- Type: Group
- Sub-units: Loudoun Formation; Weverton Formation; Harpers Formation; Antietam Formation;
- Underlies: Tomstown Dolomite
- Overlies: Catoctin Formation

Location
- Region: Alabama, Maryland, Tennessee, North Carolina, Virginia, West Virginia
- Country: United States

Type section
- Named for: Chilhowee Mountain, Tennessee

= Chilhowee Group =

Rock formation in the United States

The Chilhowee Group is a sedimentary body composed of early Cambrian siliciclastic sedimentary rocks which crop out along the eastern margin of the Blue Ridge province in Alabama, Maryland, Tennessee, North Carolina, Virginia, and West Virginia. They represent a rift to passive margin sequence, with mostly coarse, feldspathic sandstones and conglomerates in the lower member and shales and phyllite in the upper members.

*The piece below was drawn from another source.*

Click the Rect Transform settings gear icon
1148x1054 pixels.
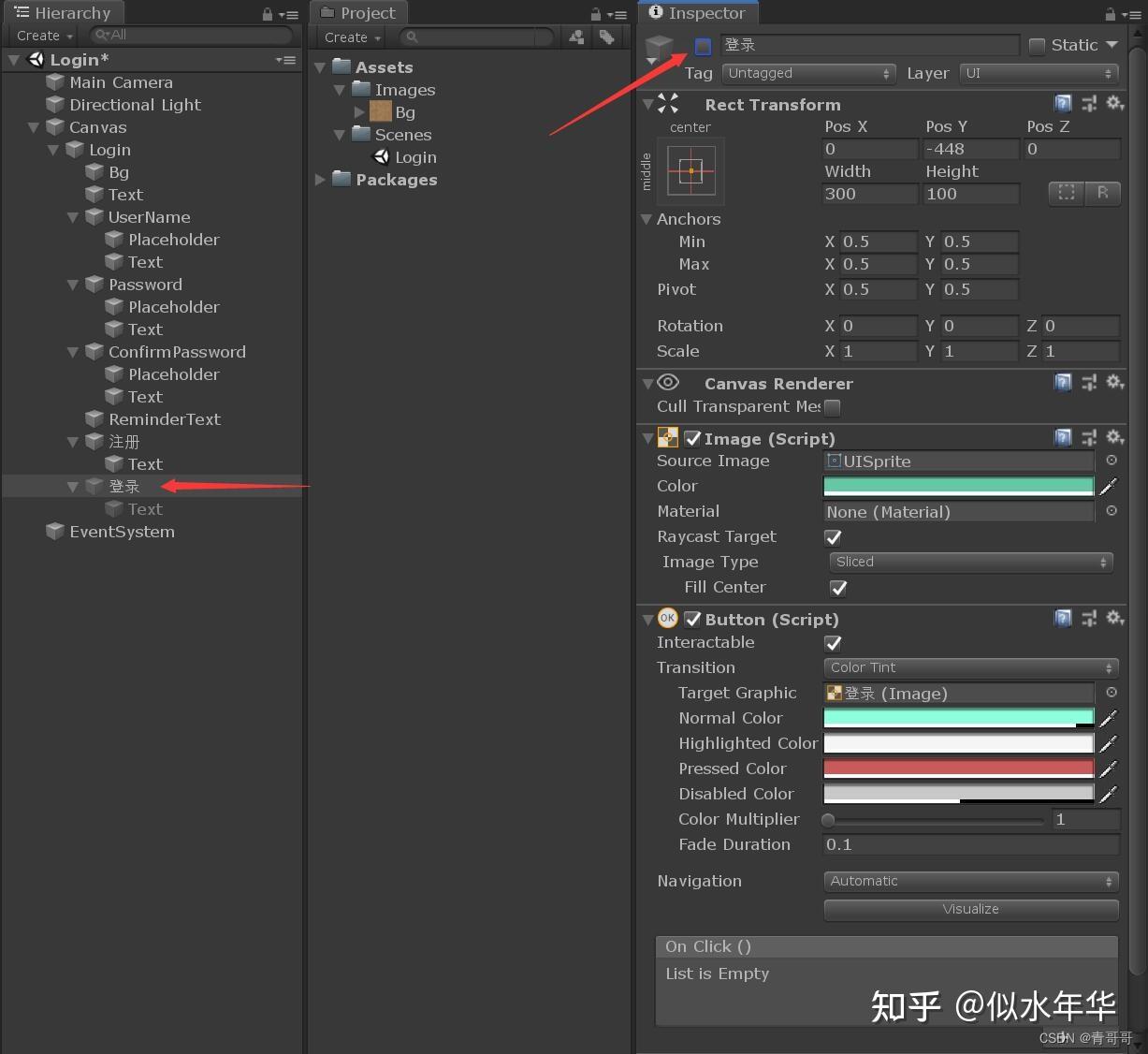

In the Mid-Atlantic region, the Chilhowee Group contains four formations; the Loudoun Formation, Weverton Formation, Harpers Formation and Antietam Formation. Another name for the Harpers formations is the Hampton formation, and the Antietam Formation is also known as the Erwin Formation. The Hampton Formation has minor economic importance in the area near the James River Face Wilderness. As of 1982 there were three quarries operating near the James River Face Wilderness. Those quarries produced roofing shale, light weight aggregate, and various materials for brick making. The Antietam Formation also had a minor economic importance, particularly from 1945 up until 1966. There were three quarries producing crushed quartzite, which was used to produce concrete aggregates, road metal and railroad ballast.

In Alabama and Georgia, the Chilhowee is divided into two formations: the lower Wilson Ridge Formation and the upper Weisner Formation. In the southern Appalachians the two formations represent clastic deposition into the widening Iapetus basin.